How does reflection work

Hey,

I’m wondering how does reflections work internally ?

Like If I have some Data stored in Amazon S3 or GCS, does Dremio copy all the data in order to create the Raw Reflections ? Or does is just reads the data once, gets some metadata and uses it ?

@nkz Few things,

  • Raw reflection on the entire table (with no filters) and selecting all columns will create a copy in your dist location defined for reflections
  • Every time you refreh it would try and do an incremental reflection whenever possible so you will not see multiple copies
  • Now, with that said, few recomendations
  • Always create a VDS on top of your iceberg table on only the columns that you often query and rows that you often query.
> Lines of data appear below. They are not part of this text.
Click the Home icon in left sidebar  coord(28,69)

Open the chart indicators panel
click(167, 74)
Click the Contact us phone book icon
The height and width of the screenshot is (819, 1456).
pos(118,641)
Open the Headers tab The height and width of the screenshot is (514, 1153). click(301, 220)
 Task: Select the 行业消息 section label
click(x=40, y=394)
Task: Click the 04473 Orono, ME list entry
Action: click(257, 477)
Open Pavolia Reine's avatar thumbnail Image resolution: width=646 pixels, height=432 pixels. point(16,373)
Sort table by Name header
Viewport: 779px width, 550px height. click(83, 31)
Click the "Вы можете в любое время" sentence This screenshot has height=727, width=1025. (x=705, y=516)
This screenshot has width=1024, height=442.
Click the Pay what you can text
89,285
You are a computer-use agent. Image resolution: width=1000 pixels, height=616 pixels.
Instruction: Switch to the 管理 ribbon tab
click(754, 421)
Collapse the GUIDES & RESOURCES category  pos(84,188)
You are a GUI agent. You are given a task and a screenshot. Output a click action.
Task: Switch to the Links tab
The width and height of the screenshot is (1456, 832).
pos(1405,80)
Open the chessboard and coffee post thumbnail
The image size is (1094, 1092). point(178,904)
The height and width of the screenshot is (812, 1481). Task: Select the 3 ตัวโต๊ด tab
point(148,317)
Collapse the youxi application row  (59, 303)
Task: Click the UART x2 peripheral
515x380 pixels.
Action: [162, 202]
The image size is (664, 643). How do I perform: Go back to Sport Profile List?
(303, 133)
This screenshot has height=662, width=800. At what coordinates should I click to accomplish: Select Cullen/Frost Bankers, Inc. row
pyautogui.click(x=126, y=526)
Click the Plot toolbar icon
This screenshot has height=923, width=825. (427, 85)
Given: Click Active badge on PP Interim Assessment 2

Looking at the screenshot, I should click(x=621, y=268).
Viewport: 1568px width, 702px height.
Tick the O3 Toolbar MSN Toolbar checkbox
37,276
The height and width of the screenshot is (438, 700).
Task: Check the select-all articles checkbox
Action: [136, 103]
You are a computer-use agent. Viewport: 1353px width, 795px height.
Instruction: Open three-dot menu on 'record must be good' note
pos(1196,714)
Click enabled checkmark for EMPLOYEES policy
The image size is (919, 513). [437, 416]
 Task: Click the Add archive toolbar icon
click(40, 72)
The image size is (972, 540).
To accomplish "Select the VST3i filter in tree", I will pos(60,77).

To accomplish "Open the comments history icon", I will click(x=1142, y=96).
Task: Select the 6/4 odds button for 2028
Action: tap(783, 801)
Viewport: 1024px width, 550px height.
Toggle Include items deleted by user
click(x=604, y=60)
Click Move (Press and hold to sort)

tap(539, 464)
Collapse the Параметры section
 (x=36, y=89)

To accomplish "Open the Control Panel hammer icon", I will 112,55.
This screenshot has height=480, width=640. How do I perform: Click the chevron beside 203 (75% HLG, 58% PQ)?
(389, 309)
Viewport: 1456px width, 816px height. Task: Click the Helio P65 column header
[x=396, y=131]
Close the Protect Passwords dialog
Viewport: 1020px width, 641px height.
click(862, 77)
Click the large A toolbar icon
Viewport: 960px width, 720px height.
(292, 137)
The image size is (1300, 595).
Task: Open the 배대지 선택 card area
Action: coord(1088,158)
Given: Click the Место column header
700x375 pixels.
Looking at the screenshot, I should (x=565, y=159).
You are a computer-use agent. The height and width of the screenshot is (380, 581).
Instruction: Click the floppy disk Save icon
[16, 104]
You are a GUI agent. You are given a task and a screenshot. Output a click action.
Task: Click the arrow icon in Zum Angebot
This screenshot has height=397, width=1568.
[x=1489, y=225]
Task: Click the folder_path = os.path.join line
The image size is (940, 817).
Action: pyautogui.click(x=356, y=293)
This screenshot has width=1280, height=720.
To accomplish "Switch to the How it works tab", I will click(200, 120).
For example, you may have historical data in the table but may only query last 2 years of data (from the dashboard) then create the VDS only on the last 2 years
  • The PDS may contain several columns but the dashboard may only query a specific set of columns, create the CVDS only on those columns
  • Create the raw reflection on the VDS
  • Now coming to raw reflections, if your query is using aggregates (which is usually the case on dashboard queries) then create agg reflections over raw reflections as that will be a focussed smaller foot print reflection and both creating the reflection will be fast and the query (dashboard) using the reflection will really benefit.
  • depending on the size of the dataset, sometimes creating a raw and then an agg would benefit, as the Agg reflection creation would be accelerated by the raw
  • Lastly, only refresh when needed as every refresh will take cpu/memory
  • Remember to create a separate engine and route reflection creations to that engine

Thanks
Bali

1 Like